EXERCISE TASK A –
Duplicate the part of the kindergarten text starting at "Having open discussions" and ending at "good and bad.".
EXERCISE TASK B –
Summarize the kindergarten text in two sentences.

SUPPLIED TEXT –
━━━━━━━━
This fall my oldest child, who is a newer teacher, will be welcoming a classroom of kindergarteners. I remember when I sent her off to school for the first time and the mix of emotions that comes with that milestone event. Change can be stressful for young children. When my son and a good friend started kindergarten, I was the drop off person. I ended up spending the entire morning sitting with my son’s friend because of the difficulty he had transitioning to this new environment. We reminisced about this recently as they graduated together from the same college. That first day of kindergarten was a rough one but they both made it to college graduation! This all started me thinking about what parents can do to help younger elementary children, particularly kindergarteners, have a successful school year.
PBS shares tips for parents related to change at school. One is to talk to children about their feelings when doing something new – like starting school. Sometimes these discussions with our children can point out the truth of what they are worrying about. As a parent, we may think our child is worried about making friends when really, they are worried about where the bathroom is or how they are getting home. The PBS article points out that when we do not talk about things with our children, they will use their imagination to fill in the gaps. Sometimes they will imagine the worst.
Having open discussions with your child about what to expect can help with the stress of something new. Explain what will happen, how the day will work, who else will be there. We learned early on with our son that explaining what to expect helped him deal with change. Even after the school year starts, continue to have these conversations. What is something you are excited about today? What is something that is making you nervous? Do you have any questions about anything? This open communication will help your child will allow them to know that you want to hear about the what is happening with them – both good and bad.
━━━━━━━━
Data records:
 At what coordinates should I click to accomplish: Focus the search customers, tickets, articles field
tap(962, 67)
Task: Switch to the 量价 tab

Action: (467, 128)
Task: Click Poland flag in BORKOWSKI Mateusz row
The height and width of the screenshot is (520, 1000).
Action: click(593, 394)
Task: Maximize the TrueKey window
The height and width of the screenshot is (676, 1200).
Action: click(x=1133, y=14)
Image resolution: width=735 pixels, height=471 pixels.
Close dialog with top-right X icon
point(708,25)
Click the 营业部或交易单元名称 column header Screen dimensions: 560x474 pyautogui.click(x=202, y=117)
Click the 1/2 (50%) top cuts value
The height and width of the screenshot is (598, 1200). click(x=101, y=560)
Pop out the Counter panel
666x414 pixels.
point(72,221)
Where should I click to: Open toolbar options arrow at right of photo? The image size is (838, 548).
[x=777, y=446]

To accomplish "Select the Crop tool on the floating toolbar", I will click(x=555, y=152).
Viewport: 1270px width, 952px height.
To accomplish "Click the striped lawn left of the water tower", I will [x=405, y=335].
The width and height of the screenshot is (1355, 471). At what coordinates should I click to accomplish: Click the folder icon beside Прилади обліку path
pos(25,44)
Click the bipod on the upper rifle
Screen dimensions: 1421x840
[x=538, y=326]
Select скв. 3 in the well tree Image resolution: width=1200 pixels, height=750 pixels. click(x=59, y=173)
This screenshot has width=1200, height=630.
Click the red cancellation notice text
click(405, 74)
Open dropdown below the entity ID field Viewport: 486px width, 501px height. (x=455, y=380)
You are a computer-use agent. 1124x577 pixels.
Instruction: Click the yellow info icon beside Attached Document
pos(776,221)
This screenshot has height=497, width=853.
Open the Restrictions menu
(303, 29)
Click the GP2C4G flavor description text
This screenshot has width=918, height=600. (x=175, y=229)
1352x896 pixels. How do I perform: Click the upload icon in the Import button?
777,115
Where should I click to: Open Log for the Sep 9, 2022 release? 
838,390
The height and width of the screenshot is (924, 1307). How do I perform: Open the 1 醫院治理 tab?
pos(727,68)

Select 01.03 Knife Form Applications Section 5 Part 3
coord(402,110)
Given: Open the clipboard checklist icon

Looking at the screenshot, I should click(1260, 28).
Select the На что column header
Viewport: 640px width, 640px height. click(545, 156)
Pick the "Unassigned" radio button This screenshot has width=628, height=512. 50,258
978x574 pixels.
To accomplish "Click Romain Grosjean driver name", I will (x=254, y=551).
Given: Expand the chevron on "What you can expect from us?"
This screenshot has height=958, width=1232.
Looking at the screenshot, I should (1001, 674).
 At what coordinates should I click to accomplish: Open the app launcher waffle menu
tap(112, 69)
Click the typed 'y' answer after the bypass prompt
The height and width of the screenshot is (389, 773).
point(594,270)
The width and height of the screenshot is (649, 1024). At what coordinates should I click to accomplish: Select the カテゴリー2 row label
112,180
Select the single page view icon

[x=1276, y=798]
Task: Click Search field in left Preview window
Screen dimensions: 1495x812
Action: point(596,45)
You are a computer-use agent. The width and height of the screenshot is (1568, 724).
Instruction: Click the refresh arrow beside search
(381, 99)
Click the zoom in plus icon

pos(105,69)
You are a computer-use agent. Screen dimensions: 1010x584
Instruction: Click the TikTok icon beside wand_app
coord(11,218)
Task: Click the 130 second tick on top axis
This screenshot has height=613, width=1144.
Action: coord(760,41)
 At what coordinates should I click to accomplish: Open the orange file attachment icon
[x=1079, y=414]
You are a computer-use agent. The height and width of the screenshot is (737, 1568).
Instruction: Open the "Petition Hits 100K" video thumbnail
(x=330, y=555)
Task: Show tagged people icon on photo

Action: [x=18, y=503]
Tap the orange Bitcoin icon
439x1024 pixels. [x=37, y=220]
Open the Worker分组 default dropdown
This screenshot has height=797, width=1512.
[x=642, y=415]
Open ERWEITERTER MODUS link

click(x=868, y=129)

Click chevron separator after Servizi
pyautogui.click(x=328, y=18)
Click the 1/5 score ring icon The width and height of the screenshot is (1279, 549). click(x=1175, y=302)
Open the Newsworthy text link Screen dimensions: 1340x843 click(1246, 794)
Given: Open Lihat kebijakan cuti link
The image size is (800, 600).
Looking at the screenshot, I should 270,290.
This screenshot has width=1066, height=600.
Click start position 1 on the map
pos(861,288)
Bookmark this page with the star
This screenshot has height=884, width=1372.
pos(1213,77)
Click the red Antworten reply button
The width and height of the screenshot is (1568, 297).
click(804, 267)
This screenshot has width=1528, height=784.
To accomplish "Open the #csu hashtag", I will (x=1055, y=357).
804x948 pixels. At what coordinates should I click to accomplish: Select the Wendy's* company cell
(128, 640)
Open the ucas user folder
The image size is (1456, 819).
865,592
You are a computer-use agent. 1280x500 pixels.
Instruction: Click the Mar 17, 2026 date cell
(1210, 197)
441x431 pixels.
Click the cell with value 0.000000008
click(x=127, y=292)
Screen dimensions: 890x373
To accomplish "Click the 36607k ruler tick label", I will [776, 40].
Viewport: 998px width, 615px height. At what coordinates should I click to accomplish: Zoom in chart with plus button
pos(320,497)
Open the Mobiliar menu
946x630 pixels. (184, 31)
━━━━━━━━
SOLUTION A –
Having open discussions with your child about what to expect can help with the stress of something new. Explain what will happen, how the day will work, who else will be there. We learned early on with our son that explaining what to expect helped him deal with change. Even after the school year starts, continue to have these conversations. What is something you are excited about today? What is something that is making you nervous? Do you have any questions about anything? This open communication will help your child will allow them to know that you want to hear about the what is happening with them – both good and bad.

SOLUTION B –
Recalling the difficult first day of kindergarten for a son and his friend, the writer considers what parents can do to help young elementary children have a successful school year. Citing PBS tips, the text advises talking with children about their feelings and explaining what to expect, because children left to fill in the gaps may imagine the worst, and it urges continuing these conversations after school starts.